Contact persons: Claudia Wiemer, Alessio Lamperti

Two instruments are available

1

Techniques (instrument name) XRD and XRR (HRXRD IS2000)
Technical characteristics Goebel mirror monochromator, 4 circle goiniometer, scintillator and position sensitive detector, equipped with Anton Paar sample holder for measurements vs temperature (RT-1200°C) in N2 or air. All the geometries for diffraction and x-ray scattering are in principle possible.
Materials /devices  to be analysed Thin inorganic films from 2 nm to 1 mm (less experience for the study of organic materials)

* _Aim of the task_:
Please answer these questions from the instrument description above:
(a) Who are the contact persons?
(b) What temperature range does the Anton Paar sample holder allow for measurements?
(c) What thickness range of thin inorganic films can be analyzed?

* _Supplied data_:
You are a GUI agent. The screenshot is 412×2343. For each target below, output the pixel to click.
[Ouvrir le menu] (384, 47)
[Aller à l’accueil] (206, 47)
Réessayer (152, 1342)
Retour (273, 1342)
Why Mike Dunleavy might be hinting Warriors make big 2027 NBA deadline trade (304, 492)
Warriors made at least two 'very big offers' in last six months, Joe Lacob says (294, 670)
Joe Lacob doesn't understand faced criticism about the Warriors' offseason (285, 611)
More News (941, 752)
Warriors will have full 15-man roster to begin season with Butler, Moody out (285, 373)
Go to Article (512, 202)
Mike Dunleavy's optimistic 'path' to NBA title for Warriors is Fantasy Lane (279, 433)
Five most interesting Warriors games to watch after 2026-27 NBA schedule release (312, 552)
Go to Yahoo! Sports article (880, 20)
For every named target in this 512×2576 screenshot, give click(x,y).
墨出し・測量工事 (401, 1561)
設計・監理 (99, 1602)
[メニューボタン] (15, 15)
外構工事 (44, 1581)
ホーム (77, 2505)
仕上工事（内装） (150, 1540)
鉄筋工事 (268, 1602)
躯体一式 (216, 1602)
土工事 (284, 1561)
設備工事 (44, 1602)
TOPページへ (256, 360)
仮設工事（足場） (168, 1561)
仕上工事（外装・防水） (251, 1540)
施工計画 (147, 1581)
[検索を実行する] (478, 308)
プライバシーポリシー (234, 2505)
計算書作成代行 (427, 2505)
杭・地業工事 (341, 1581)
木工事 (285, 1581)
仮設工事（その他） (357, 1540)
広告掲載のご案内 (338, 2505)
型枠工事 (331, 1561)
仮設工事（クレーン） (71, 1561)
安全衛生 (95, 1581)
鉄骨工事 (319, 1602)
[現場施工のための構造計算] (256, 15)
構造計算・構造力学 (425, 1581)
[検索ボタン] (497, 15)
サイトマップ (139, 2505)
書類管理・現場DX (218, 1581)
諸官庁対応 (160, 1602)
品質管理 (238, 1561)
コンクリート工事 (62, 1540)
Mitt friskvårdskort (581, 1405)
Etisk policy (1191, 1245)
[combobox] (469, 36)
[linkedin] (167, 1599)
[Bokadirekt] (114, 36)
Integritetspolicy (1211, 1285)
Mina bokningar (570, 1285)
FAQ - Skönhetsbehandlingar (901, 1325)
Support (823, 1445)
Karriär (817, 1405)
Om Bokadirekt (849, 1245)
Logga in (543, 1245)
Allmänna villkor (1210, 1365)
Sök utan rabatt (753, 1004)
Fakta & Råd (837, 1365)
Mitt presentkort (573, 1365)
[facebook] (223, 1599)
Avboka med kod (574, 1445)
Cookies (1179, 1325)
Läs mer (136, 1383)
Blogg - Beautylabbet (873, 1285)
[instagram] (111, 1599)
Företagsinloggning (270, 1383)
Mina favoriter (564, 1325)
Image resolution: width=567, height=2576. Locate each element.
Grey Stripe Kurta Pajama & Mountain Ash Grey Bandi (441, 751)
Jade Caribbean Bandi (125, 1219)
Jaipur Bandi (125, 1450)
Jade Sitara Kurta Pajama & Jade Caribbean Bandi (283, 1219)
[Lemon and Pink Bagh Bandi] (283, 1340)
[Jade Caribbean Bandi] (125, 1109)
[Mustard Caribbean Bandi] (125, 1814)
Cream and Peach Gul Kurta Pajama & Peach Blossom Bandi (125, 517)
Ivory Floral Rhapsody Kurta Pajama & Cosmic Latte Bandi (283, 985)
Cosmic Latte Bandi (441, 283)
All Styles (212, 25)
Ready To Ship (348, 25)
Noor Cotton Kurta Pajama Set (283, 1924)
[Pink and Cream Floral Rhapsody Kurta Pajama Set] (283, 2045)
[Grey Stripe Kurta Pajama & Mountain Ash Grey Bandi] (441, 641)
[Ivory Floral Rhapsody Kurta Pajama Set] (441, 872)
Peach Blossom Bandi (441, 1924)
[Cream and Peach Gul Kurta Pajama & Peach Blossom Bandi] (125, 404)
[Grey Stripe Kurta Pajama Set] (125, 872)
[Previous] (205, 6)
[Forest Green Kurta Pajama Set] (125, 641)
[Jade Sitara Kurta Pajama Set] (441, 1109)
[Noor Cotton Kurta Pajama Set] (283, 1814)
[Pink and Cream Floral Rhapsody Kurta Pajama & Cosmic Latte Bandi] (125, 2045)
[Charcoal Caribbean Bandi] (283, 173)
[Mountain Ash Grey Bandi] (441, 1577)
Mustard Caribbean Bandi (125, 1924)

* _Expected answer_:
(a) Claudia Wiemer and Alessio Lamperti
(b) RT-1200°C
(c) From 2 nm to 1 mm